Our lives are filled with habits – layer upon layer of habits. In most situations, we have a usual tendency, or a habitual way of reacting to the highs and lows of life. We also react to our habits. If we say we’ll go to the gym three times a week and don’t, we have a habitual reaction to that. Perhaps we’ll say we’ll never skip again. Maybe we’ll beat ourselves up or make a list of 431 reasons why skipping the workouts was beyond our control.
Habits say a lot about yourself – what you care about, what makes you angry, what makes you tick. Breaking those habits gives you lots and lots of choices in life. YOU have the power to choose your reactions, choose the words that come of your mouth, even choose your choices.
What am I talking about? When we hit a "same-old" situation or circumstances, many of us let our minds slip into automatic pilot and we lose the ability to consciously choose our reactions. It’s like dropping a marble into a groove in our brains over and over. Each time, the same old thoughts generate the same old emotions, and we say or do the same old things – over and over and over again. Sounds tiresome, doesn’t it?
If you actually assessed how much reacting habitually costs you in intellectual, emotional and physical energy, you’d stop right now. Today. There would be no habit to even break.
Consider your habits:
- What do you give yourself?
- Where do you deprive yourself?
- How do you use food, alcohol, sex and money in your life?
- What are your emotions of choice?
- What are your default reactions?
- What assumptions do you make?
- How often do you make fear-based decisions?
- How often do you make decisions based in joy?
Which of your habits are knee-jerk responses? When you’re in seemingly identical circumstances, do you react in identical ways without stopping to notice if the situation is actually the same? For example, is your response to a potential conflict to run and hide under the nearest barrel? (If it smells like conflict, looks like conflict …it must be conflict). Do you react to stress with a sprint for the closest candy bar?
Unconscious, habitual responses stop us from acknowledging and honoring what we really think, feel and believe. They keep us from feeling uncomfortable, or as mad, sad, bad or glad as we probably do. They are effective avoidance techniques.
Instead try to form healthy habits like exercise, meditation, honoring your feelings and taking good care of yourself. The level of consciousness is what distinguishes these habits from the "knee-jerk" habits. Once exercise becomes a firmly formed habit in your life, you can’t do it unconsciously. You still have to pack up your gym clothes and water bottle and drive to the gym or tie on your tennis shoes and go out for a run. And after a while, certain positive habits do become automatic, but don’t mask thoughts, feelings and desires.
A note of caution: Watch out for healthy habits that become a "should." If taking good care of yourself becomes a "should," it might become fear-driven rather than motivated by the desire to give yourself what you deserve.

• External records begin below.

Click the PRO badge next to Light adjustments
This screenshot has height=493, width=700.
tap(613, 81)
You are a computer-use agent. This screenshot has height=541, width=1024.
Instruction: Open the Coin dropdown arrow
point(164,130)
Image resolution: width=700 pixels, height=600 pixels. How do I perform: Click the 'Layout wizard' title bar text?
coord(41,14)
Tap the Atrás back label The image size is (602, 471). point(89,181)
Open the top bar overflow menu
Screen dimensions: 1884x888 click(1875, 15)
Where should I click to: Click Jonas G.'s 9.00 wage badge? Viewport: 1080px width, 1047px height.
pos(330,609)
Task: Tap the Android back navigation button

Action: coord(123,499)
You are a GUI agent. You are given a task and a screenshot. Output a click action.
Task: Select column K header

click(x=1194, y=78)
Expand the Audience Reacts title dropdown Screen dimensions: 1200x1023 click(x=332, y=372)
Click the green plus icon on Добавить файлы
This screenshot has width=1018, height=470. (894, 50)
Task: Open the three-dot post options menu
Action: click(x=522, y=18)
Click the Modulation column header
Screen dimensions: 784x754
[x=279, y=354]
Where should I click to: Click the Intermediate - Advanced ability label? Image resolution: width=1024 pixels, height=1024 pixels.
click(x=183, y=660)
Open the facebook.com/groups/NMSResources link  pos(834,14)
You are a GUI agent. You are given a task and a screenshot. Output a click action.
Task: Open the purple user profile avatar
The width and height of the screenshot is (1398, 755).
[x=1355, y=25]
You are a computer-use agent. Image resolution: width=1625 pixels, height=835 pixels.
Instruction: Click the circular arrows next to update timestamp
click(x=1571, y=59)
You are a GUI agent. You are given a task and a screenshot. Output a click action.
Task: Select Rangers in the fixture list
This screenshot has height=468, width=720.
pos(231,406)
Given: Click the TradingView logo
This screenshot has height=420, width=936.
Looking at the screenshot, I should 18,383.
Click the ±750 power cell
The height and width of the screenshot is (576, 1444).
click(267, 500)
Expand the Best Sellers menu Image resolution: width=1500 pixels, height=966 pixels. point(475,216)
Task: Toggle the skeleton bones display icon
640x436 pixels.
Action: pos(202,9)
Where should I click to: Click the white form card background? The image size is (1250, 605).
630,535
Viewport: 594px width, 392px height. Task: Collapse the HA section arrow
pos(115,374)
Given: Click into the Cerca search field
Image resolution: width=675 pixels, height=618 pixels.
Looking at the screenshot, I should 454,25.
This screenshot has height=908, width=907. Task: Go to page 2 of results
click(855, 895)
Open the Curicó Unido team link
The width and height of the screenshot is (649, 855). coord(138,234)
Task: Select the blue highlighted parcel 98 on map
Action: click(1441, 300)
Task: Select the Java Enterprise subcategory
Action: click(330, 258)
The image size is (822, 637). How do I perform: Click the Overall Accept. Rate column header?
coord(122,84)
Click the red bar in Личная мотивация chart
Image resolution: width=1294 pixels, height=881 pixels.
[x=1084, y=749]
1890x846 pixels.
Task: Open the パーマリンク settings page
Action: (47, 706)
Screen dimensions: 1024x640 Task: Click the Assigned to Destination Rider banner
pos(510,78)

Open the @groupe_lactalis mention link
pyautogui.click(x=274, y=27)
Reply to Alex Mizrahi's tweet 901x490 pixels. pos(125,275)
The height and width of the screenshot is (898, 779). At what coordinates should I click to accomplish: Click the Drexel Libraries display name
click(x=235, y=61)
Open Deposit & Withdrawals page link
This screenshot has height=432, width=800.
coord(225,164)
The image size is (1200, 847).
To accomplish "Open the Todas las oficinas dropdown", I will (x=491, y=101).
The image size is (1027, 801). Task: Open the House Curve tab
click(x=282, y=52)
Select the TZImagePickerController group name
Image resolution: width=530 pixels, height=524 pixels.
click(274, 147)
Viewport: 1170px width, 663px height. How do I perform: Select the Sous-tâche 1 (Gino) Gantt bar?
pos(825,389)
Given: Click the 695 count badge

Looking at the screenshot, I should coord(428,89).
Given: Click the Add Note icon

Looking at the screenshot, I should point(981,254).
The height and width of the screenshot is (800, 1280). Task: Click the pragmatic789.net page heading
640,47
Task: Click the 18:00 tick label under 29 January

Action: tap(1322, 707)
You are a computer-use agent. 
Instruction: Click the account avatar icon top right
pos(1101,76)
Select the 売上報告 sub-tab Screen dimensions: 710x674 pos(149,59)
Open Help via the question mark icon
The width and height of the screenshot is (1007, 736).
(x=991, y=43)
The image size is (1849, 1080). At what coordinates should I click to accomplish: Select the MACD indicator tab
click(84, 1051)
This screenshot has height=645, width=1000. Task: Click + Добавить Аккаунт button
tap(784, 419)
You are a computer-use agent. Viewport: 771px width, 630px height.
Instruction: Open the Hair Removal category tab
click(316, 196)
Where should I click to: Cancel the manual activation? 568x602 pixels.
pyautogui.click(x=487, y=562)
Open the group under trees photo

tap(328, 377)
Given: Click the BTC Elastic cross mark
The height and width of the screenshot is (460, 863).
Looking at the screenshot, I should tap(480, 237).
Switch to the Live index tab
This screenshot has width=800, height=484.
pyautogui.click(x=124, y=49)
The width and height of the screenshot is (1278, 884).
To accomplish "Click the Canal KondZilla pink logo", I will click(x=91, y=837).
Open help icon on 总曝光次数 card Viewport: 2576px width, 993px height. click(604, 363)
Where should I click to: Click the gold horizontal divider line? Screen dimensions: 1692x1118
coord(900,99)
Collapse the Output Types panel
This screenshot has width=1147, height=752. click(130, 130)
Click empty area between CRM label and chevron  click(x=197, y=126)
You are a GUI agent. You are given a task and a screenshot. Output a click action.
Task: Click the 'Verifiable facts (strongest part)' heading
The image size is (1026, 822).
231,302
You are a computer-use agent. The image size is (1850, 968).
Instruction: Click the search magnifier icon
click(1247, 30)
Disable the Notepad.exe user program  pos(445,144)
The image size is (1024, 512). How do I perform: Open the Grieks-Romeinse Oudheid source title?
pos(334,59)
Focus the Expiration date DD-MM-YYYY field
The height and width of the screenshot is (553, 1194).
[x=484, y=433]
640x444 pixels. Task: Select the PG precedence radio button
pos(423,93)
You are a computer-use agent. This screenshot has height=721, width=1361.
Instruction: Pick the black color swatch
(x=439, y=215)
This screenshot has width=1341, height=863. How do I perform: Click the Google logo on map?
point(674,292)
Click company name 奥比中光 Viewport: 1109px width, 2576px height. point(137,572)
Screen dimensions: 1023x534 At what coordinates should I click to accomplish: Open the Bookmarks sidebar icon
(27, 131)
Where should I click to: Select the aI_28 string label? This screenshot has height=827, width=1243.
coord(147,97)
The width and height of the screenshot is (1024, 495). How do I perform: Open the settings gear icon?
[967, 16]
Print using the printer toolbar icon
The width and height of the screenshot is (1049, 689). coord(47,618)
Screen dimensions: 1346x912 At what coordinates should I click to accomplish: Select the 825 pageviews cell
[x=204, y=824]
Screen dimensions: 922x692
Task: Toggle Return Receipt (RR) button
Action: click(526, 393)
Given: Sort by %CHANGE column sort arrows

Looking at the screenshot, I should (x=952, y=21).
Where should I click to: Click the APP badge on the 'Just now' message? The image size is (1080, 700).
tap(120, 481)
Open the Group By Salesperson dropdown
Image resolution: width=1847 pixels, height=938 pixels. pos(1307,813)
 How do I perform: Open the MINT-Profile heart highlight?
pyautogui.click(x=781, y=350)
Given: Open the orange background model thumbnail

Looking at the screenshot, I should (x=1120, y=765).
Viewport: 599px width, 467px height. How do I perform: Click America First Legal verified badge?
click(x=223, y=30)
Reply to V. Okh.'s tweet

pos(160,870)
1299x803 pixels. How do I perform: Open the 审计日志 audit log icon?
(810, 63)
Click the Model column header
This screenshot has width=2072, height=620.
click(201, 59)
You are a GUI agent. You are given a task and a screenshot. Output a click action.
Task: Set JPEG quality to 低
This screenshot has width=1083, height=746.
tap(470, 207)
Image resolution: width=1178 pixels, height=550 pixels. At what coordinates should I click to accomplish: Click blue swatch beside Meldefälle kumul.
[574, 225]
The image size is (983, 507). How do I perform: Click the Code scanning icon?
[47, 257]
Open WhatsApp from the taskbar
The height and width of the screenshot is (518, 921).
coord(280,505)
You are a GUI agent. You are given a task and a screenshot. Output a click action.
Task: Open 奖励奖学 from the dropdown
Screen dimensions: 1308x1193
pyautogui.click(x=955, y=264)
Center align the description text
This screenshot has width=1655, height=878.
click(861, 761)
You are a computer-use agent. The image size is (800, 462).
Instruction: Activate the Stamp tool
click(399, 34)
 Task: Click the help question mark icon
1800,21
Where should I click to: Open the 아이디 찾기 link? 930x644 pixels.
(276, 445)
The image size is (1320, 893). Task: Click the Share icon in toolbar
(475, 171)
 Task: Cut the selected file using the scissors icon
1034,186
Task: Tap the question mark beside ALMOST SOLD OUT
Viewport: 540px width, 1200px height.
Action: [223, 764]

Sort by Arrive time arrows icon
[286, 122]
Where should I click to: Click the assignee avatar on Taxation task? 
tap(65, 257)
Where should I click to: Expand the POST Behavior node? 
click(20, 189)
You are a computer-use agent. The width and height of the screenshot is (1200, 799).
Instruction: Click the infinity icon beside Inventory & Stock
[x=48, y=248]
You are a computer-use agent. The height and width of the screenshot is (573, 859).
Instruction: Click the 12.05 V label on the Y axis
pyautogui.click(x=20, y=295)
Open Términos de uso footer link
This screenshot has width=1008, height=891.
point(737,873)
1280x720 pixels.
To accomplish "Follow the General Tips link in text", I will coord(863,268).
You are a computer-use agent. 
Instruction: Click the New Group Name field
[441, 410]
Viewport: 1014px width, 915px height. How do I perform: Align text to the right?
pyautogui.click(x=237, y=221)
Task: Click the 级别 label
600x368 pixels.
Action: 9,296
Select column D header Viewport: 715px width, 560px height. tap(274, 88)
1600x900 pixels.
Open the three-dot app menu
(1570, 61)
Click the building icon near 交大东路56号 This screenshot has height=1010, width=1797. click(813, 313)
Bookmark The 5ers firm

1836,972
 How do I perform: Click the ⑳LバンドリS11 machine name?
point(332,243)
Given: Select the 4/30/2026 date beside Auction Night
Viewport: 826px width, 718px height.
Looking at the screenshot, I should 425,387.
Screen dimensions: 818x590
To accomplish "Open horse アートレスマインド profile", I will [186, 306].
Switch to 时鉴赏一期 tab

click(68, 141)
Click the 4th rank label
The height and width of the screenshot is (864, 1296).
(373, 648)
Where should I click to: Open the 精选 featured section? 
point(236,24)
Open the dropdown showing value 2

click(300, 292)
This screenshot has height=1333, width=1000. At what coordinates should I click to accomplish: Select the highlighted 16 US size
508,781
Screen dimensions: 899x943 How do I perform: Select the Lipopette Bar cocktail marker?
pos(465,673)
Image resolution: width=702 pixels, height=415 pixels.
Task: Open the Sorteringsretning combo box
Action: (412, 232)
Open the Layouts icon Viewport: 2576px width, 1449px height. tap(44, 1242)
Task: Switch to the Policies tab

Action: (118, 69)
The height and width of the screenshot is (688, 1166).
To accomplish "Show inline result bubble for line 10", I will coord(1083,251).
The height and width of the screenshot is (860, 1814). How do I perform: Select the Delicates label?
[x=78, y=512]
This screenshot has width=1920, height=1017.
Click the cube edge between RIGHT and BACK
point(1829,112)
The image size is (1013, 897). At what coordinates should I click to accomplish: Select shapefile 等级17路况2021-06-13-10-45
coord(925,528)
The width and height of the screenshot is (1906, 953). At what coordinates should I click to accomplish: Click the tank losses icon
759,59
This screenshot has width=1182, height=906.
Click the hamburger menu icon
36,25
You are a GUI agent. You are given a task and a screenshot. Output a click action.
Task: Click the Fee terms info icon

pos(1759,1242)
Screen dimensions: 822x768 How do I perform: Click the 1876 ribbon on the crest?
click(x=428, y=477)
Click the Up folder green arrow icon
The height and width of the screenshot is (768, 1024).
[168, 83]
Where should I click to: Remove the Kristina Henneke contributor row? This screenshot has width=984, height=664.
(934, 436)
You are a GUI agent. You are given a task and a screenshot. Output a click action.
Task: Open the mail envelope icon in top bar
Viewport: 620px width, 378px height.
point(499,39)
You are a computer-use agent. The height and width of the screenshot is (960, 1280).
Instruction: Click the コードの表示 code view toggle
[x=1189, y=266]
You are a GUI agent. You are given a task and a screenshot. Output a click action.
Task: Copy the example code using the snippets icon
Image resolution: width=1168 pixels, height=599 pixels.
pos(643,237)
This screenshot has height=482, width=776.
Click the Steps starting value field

It’s helpful to remember that everything you do is for a reason. You reengage in your habits repeatedly because you get something out of doing it – pleasure, pain, health, avoidance, repression, expression. We all do. Rather than being hard on yourself because you didn’t go the gym again, ask yourself what you got out of staying home. Do you get to keep a comfortable identity – even if it’s not the one you want?
Look deeply at your habits and you’ll find new information about yourself. Look at the habits that you like and the habits that you don’t; you’ll find where you’re stuck, what you’re avoiding, what energizes you, and what you value. What could be better?
Starting today, form a new habit of examining your habits and you’ll be surprised at what you uncover – and discover – about yourself.
Claudette Rowley is a professional coach, speaker and author who helps savvy professionals like you identify their true purpose and calling and mobilize the courage to pursue it. Sign up for her free monthly ezine "Insights for the Savvy" at http://www.metavoice.org or contact her directly at info@metavoice.org.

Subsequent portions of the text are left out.